------ Available data

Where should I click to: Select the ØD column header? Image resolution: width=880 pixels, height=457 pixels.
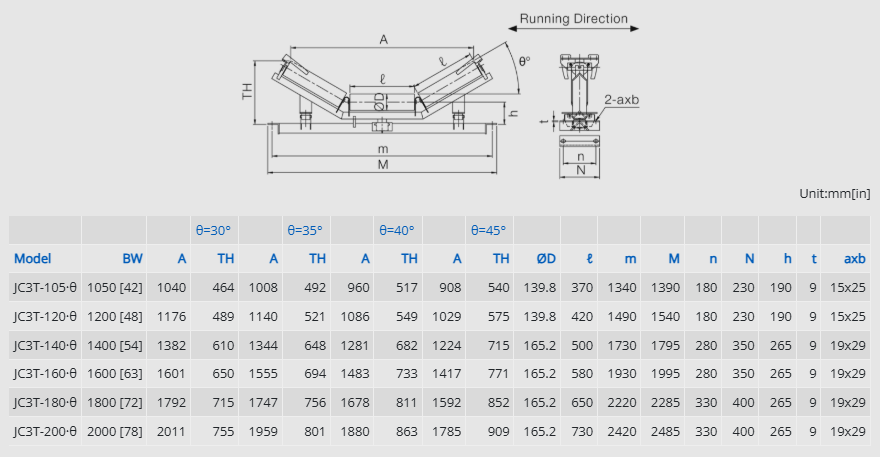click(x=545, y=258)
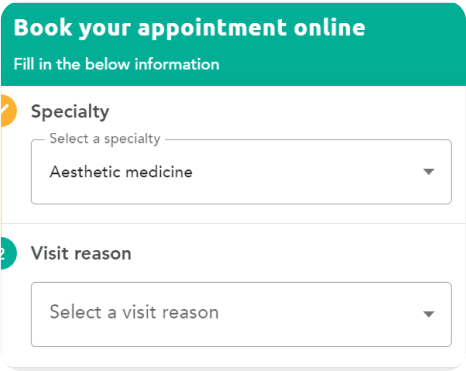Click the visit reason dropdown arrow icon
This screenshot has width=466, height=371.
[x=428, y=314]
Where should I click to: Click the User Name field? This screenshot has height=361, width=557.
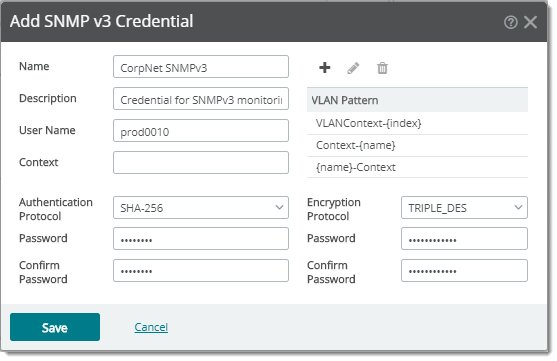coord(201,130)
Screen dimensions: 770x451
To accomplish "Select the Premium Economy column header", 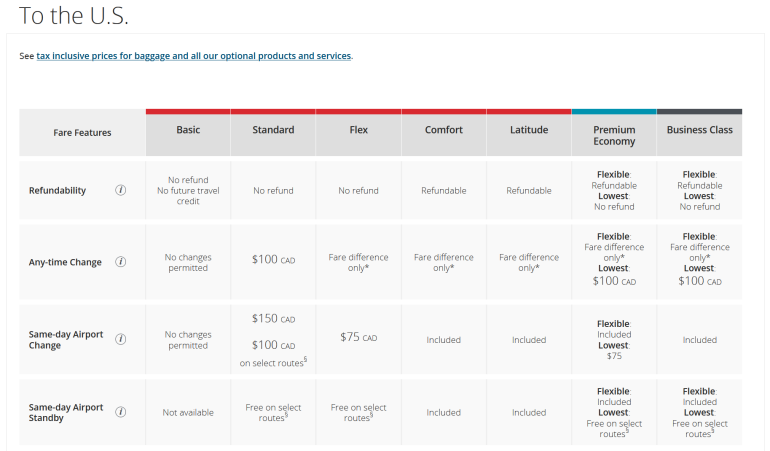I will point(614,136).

------------
------ Available data

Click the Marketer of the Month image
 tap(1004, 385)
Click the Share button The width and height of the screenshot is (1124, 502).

------------
------ Available data

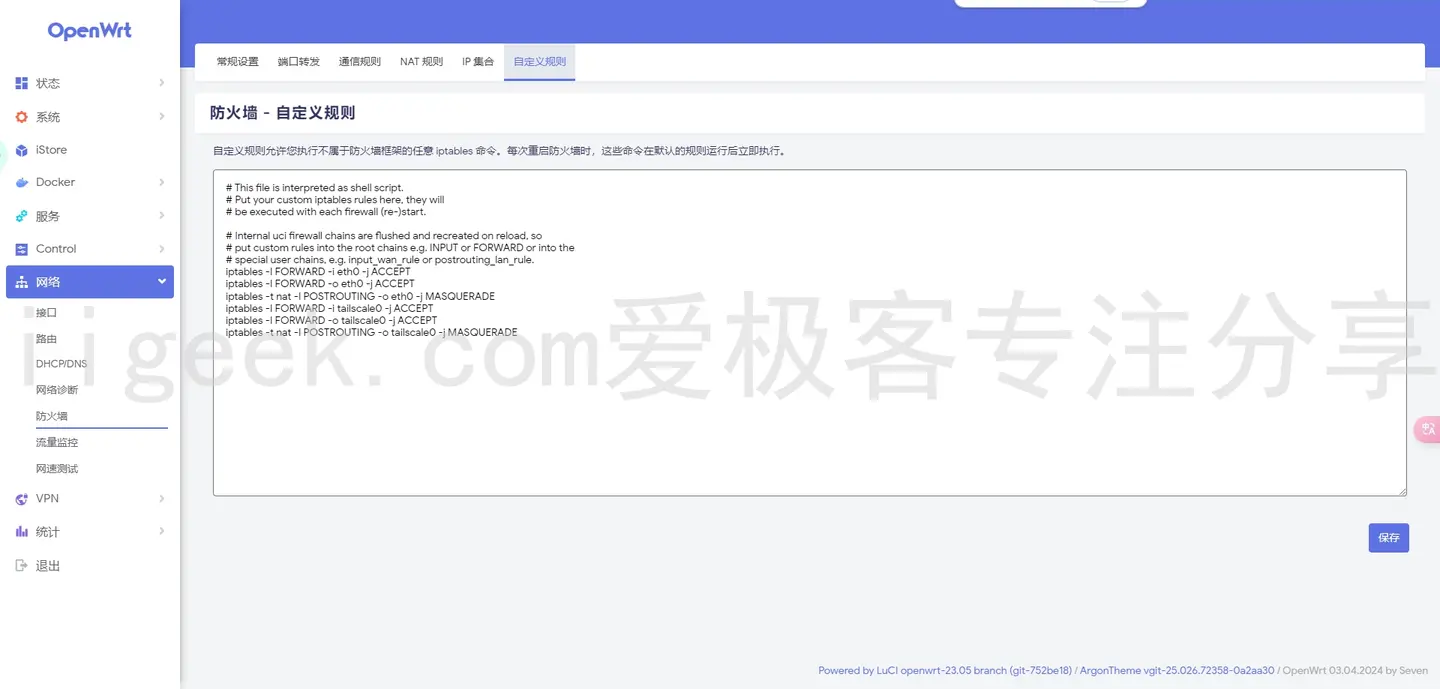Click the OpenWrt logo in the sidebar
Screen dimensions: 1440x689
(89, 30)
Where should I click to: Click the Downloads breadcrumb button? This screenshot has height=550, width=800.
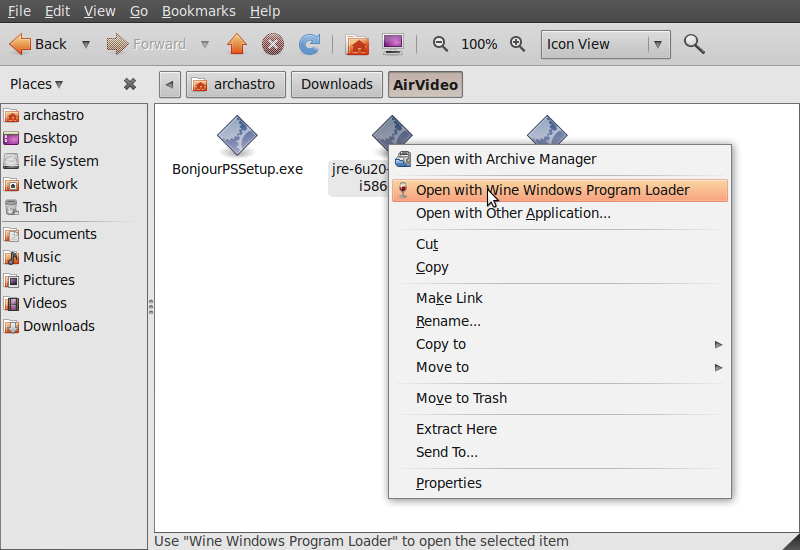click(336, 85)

------------

# Task description
What you return must be an exact retyping of the lines above starting at the line with "Click the Marketer of the Month image" and ending at the line with "Click the Share", and nothing besides.

# Answer for this exercise
Click the Marketer of the Month image
 tap(1004, 385)
Click the Share button The width and height of the screenshot is (1124, 502).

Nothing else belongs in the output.